第367章 第七十章
三
这几日府衙的事务不十分忙,展昭也能准时回家吃晚饭。沈晗早就等在门口了,一见到那红色的身影,就欢快的快步走过去,她有一肚子话要对展昭说。
夕阳的暖色落在展昭的肩头,使这身红衣分外的温暖,沈晗已换了淡碧色的布衫,站在夕阳下,亭亭玉立如刚出水的荷花,那双乌黑的湛如秋水的眼睛,跳动着盈盈笑意,她依偎着展昭,边走边说,话像流水一样的出来,夹杂着清脆的珠玉一般的笑声,还惟妙惟肖的模仿着君泽先生疑惑的神态,还有孩子们好奇快乐的目光。还未走到饭厅,已将今日的事告诉了展昭大半。
“君泽先生考我来着,还让我背千金翼方,可不知黄帝内经,伤寒杂病论,千金翼方都是童子功。师父早就让我背了百十遍啦,长在嘴边一般,信口就来的事,怎难得到我?”她微微得意的笑了,将热手巾递给展昭,又道:“然后君泽先生就问了,书是会背了,可会看病?大哥,这下子我可牛了,我说我给展大人瞧过病,手到病除。君泽先生一听这个,立刻显出了惊讶的神情。大哥,”她笑得越发明媚,道:“君泽先生心里会不会在想,咱们慈幼局莫不是遇到神医了?”
“小厚脸皮。”展昭笑着拍了她一下头皮,又了然一笑,道:“新衣服不穿了?”
她接过手巾,笑道:“没听大哥的,可是吃亏了。那些小孩子真有趣,趁着我没注意,这个在我裙上摸把鼻涕,那个在我衣襟上擦擦小油手。把我的裙子当抹布了。有个名唤冬冬的孩子总是往我身边凑,原来是擦口水来着。”她笑得乐不可支。
在孩子们调皮的时候,君泽先生意外的没有制止,他在观察沈晗的耐心和爱心,有没有对孩子有厌嫌之意。慈幼局有一部分孩子智力发展是迟缓的,对待生病的孩子越加需要抚爱和耐烦。让他欣慰的是,沈晗没有半点嫌弃和厌恶的神色,相反,她柔和疼爱的抱住孩子,温柔的用他们的语言和他们交流着,握着他们的小手,笑道:“小黑手手,让姨来看看,是不是小黑手手呀?嗯,姨的裙子是黑的,是小黑手手,小黑手手含在嘴里,小黑虫虫也下去了,肚子会好痛好痛长虫虫喔。”
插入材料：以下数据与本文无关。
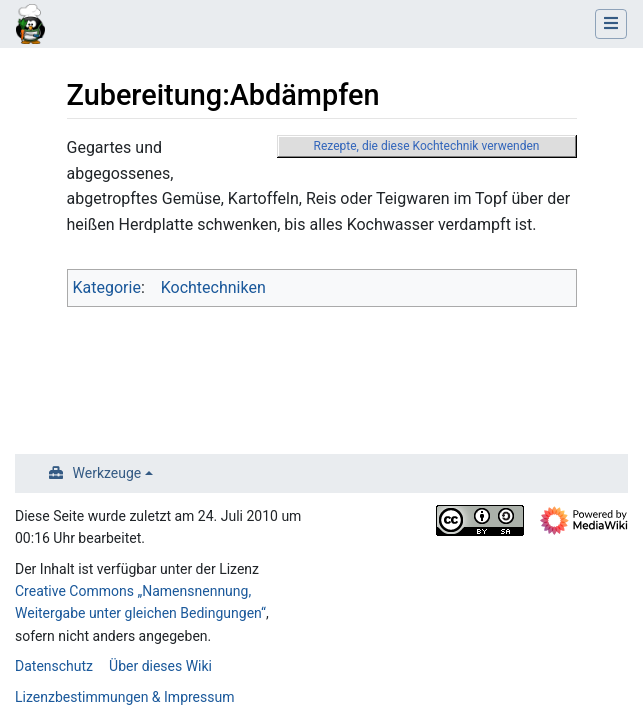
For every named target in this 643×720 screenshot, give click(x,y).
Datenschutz (54, 666)
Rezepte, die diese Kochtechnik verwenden (427, 146)
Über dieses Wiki (160, 666)
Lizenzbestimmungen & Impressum (124, 697)
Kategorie (107, 287)
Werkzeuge (107, 473)
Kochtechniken (213, 287)
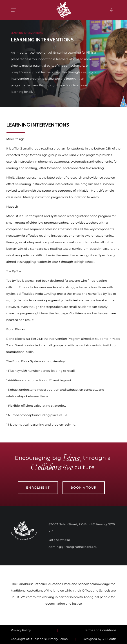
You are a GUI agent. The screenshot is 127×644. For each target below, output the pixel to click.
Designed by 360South (100, 639)
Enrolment (38, 488)
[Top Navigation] (25, 10)
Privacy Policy (21, 630)
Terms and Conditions (100, 630)
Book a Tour (83, 488)
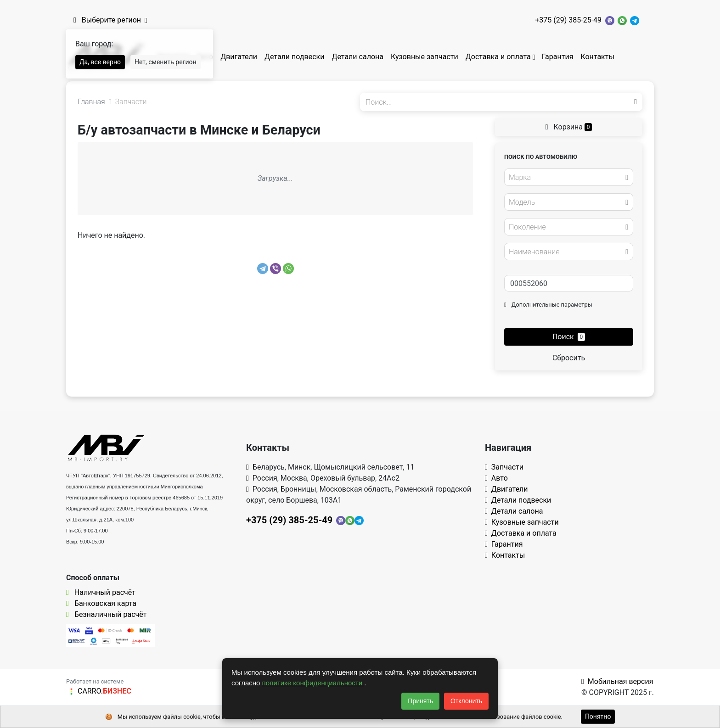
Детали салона (357, 56)
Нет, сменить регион (165, 62)
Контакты (597, 56)
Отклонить (466, 701)
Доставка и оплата (498, 56)
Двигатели (239, 56)
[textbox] (566, 178)
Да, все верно (100, 62)
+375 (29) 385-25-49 (568, 20)
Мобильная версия (617, 681)
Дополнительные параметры (548, 304)
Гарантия (557, 56)
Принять (420, 701)
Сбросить (568, 358)
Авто (496, 478)
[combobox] (568, 177)
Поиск (568, 336)
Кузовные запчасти (424, 56)
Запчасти (504, 467)
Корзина (569, 127)
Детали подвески (294, 56)
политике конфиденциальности (313, 683)
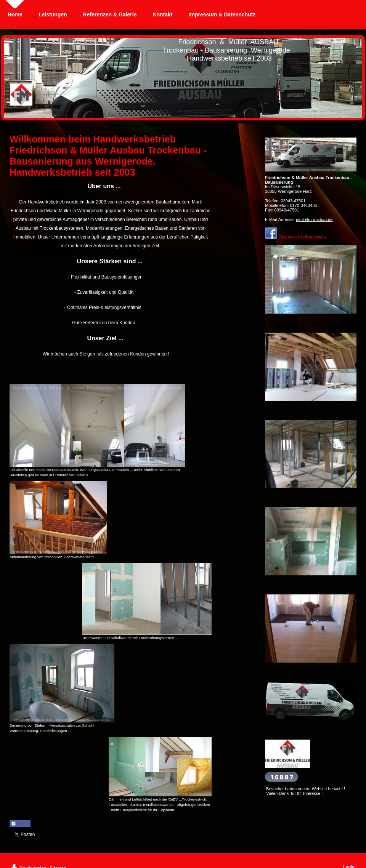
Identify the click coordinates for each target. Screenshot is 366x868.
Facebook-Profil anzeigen (302, 237)
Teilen (20, 824)
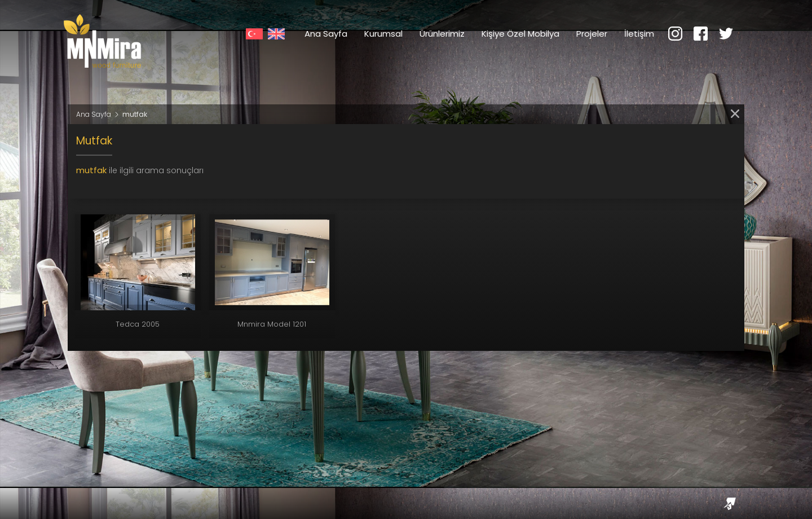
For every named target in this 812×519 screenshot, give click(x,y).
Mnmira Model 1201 (272, 324)
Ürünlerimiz (442, 33)
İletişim (639, 33)
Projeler (592, 33)
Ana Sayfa (326, 33)
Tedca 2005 (138, 324)
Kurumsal (383, 33)
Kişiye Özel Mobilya (520, 33)
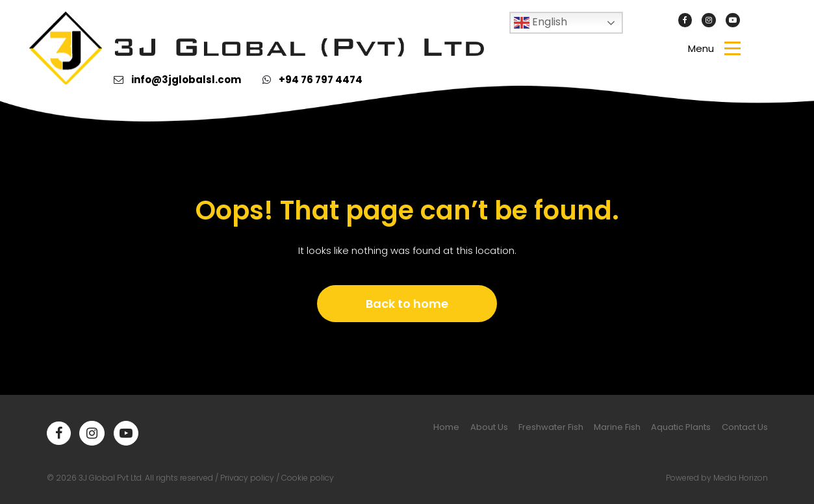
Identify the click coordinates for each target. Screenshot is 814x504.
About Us (489, 427)
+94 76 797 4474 (320, 79)
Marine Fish (617, 427)
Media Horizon (741, 477)
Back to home (407, 303)
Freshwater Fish (551, 427)
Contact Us (744, 427)
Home (446, 427)
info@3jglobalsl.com (186, 79)
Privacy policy (247, 477)
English (541, 22)
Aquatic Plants (681, 427)
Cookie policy (307, 477)
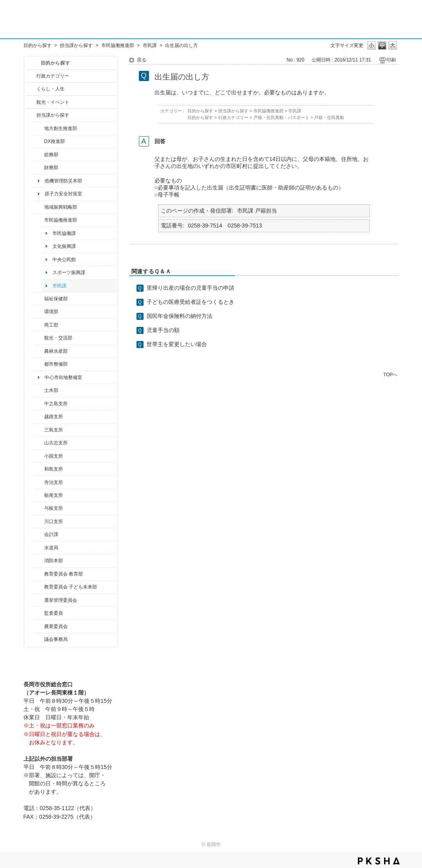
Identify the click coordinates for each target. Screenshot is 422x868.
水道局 (51, 548)
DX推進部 (54, 141)
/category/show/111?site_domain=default (39, 600)
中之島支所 (56, 404)
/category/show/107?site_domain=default (39, 404)
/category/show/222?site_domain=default (39, 626)
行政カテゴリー (53, 76)
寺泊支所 (54, 482)
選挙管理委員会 (61, 600)
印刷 (391, 60)
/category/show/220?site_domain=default (39, 613)
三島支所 (54, 430)
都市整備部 (56, 364)
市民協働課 (64, 233)
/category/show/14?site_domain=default (39, 299)
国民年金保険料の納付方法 (180, 316)
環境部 (51, 312)
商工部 (51, 325)
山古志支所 (56, 443)
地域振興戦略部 (61, 207)
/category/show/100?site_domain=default (39, 128)
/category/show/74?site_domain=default (39, 456)
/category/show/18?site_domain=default (31, 102)
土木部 (51, 390)
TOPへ (390, 374)
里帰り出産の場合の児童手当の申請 (190, 288)
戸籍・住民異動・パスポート (281, 117)
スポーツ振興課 (69, 272)
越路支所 (54, 417)
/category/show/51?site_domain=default (39, 587)
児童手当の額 (163, 330)
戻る (142, 60)
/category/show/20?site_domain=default (39, 338)
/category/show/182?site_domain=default (39, 364)
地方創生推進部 (61, 128)
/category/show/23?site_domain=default (39, 312)
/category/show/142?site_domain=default (39, 417)
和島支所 (54, 469)
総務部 (51, 155)
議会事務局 (56, 639)
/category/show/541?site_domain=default (39, 141)
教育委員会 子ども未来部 (70, 587)
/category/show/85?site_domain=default (39, 561)
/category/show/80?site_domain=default (39, 495)
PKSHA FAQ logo (379, 861)
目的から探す (38, 45)
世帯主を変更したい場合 (177, 344)
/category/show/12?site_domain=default (31, 89)
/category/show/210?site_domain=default (39, 534)
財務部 (51, 168)
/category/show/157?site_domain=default (39, 639)
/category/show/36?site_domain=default (39, 325)
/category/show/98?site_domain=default (39, 443)
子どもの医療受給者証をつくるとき (190, 302)
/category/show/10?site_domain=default (39, 155)
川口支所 (54, 522)
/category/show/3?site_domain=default (31, 76)
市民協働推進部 (118, 45)
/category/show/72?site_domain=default (39, 168)
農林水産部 (56, 351)
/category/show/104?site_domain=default (39, 207)
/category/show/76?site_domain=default (39, 351)
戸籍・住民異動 (329, 117)
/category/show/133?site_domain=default (39, 522)
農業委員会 (56, 626)
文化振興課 (64, 246)
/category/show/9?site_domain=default (31, 115)
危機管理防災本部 (63, 181)
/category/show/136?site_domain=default (39, 508)
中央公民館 (64, 260)
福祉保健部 (56, 299)
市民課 (150, 45)
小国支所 (54, 456)
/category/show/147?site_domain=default (39, 548)
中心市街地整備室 (63, 377)
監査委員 (54, 613)
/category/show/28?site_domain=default (39, 390)
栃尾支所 (54, 495)
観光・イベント (53, 102)
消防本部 (54, 561)
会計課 (51, 534)
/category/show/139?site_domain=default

于是,“小黑手手”的孩子们都排着队让她用水瓢舀着水,用皂角洗手。每个孩子洗完了手,她都亲一亲小手,笑道:“小白手手了。”孩子们调皮,又去拉她的裙子,七嘴八舌道:“姨的裙子不黑了。”这下子,君泽先生出来制止了,看上去是价格昂贵的裙子,却让孩子们的小手拉得不成话。
沈晗一点儿没有着恼,后来,她的裙子真的成了擦手巾了,孩子们准备的手巾不用,却非要擦她的裙子,看看“小黑手手”有没有变成“小白手手”。她任他们抓她的裙子,亲吻着他们的小手,眼睛亮亮的,都是光在闪烁,孩子们围住了她,很快热爱上了她。孩子的心最敏感也最柔软,大人们隐藏的虚伪,假装的亲热逃不过他们的眼睛,他们感受到了这个美丽的阿姨真诚的从心底发出巨大的爱和善良。
君泽先生在一旁默默观察着,基本上,他已经认可了沈晗。这时,一个头上流黄水的孩子也到了沈晗身边,别的孩子都安静下来,有的盯着那孩子看,有的看着沈晗,也有的推着那孩子,道:“走开,脏,别靠近姨。”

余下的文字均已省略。